Tag Archives: Azure

Serverless Machine Translation

It is well known that you can produce relatively good quality machine translations by doing the following:

  • Carry out some processing on the source language.
    Such as remove text which serves no purpose in the translations (say, imperial measurements in content destined for Europe); re-order some lengthy sentences; mark the boundaries of embedded tags, etc.
  • Use custom domain trained machine translation engines.
    This is possible with several machine translation providers. If you have an amount of good quality bilingual and monolingual corpora relevant to your subject matter then you can train and build engines which will produce higher quality output than a general public domain engine.
  • Post process the raw machine translation output to correct recurrent errors.
    To improve overall fluency; replace specific terminology, etc.

We decided to implement this in a fully automated Azure Functions pipeline.

NOTE: Some MT providers have this capability built into their services but we wanted the centralized flexibility to control the pre- and post-editing rules and to be able to mix and match which MT providers we get the translations from.

The pipeline consists of three functions: preedit, translate and postedit. The json payload used for inter-function communication is Jliff. Jliff is an open object graph serialization format specification being designed by an OASIS Technical Committee.

NOTE: Jliff is still in design phase but I’m impatient and it seemed like a good way to test the current snapshot of the format.

The whole thing is easily re-configured and re-deployed, and has all the advantages of an Azure consumption plan.

We can see that this pipeline would be a good candidate for durable functions so once we have time we’ll take a look at those.

Fast and Loose

About a year ago we started to think about the cloud and how it could help us. Should we put our relational databases in the cloud and stop having to worry about their size? Should we try to put our network and compute heavy processes in the cloud freeing up internal compute and network bandwidth? Could it just make us more agile and less capital expenditure sensitive in responding to compute and storage requirements?

We prevaricated on these questions for a while because in hindsight we didn’t understand the mindset change. To me it was like moving from procedural, interpreted languages to compiled, object oriented.

We finally “got it” when we had the challenge of trying to efficiently¬†produce results for an unpredictable number of concurrent new compute heavy tasks.

After optimizing algorithms, our initial perception was that all we needed to do was throw more processors at it. How wrong we were. Next up, after making computation parallel was data storage and memory requirements – the bottleneck had shifted from compute to storage and retrieval (I/O). Seriously, I/O can slow things down considerably. After finding a solution to that it was how do we scale out and not up – more processors rather than bigger processors.
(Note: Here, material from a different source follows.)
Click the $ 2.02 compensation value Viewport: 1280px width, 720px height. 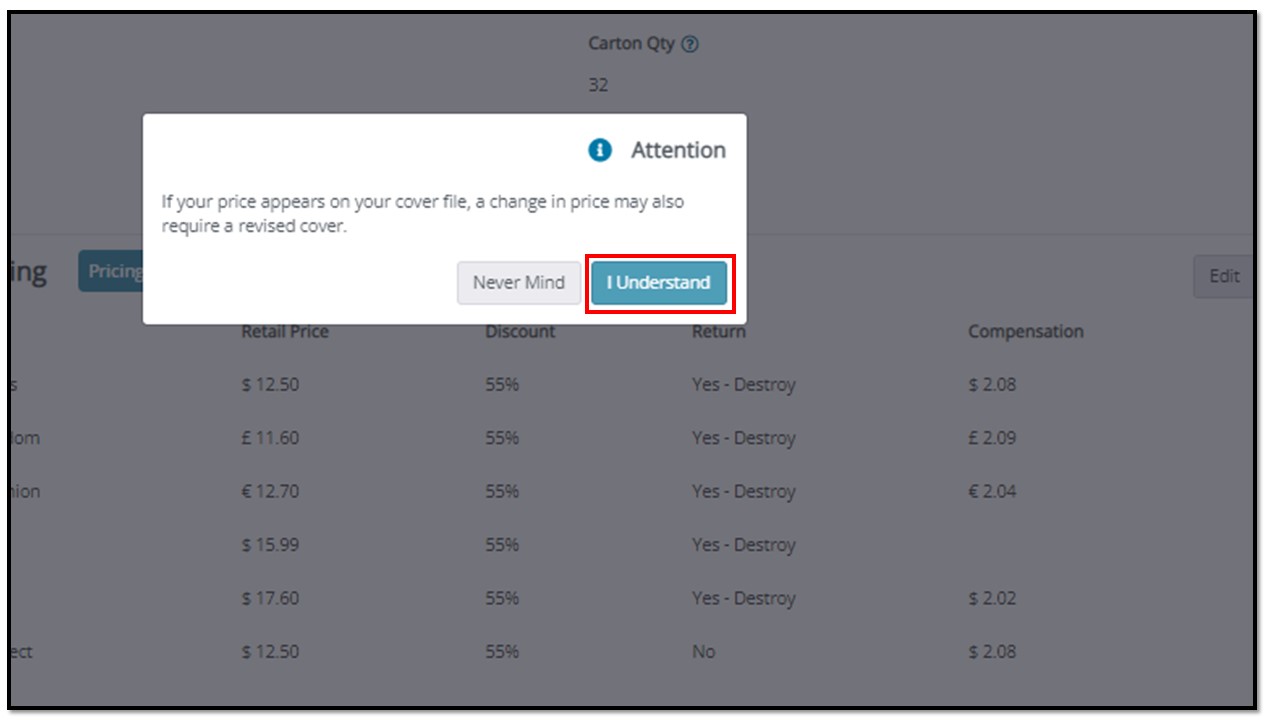click(992, 598)
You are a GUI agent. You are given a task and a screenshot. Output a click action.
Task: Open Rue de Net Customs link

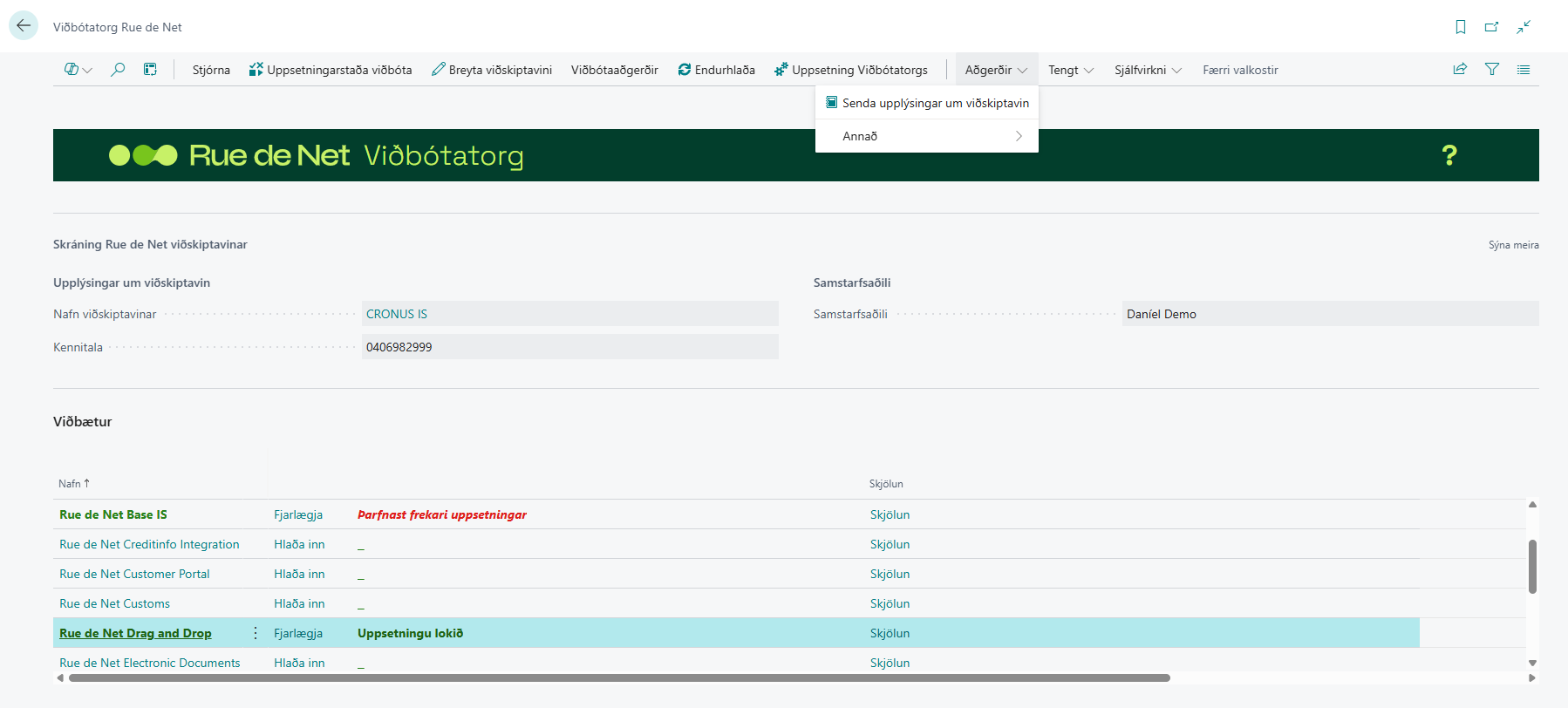coord(114,603)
Eventually we came to understand that a true cloud architecture makes use of many patterns or paradigms: fault tolerant service bus (message queue), several compute instances, noSql data storage, web service endpoints and thinking of every operation as asynchronous.

What you end up with is a loosely coupled but highly fault tolerant, highly scalable, flexible, separated concerns configuration.

We are close to deploying this new platform and I’m very excited about it. We have no single points of failure, unlimited extensibility points – a very robust and scalable infrastructure.

We’ve prototyped bits of this on both AWS and Azure and are confident that deployment on either is workable.

No doubt we’ll hit limitations or problems at some point but right now the return on investment looks unbeatable.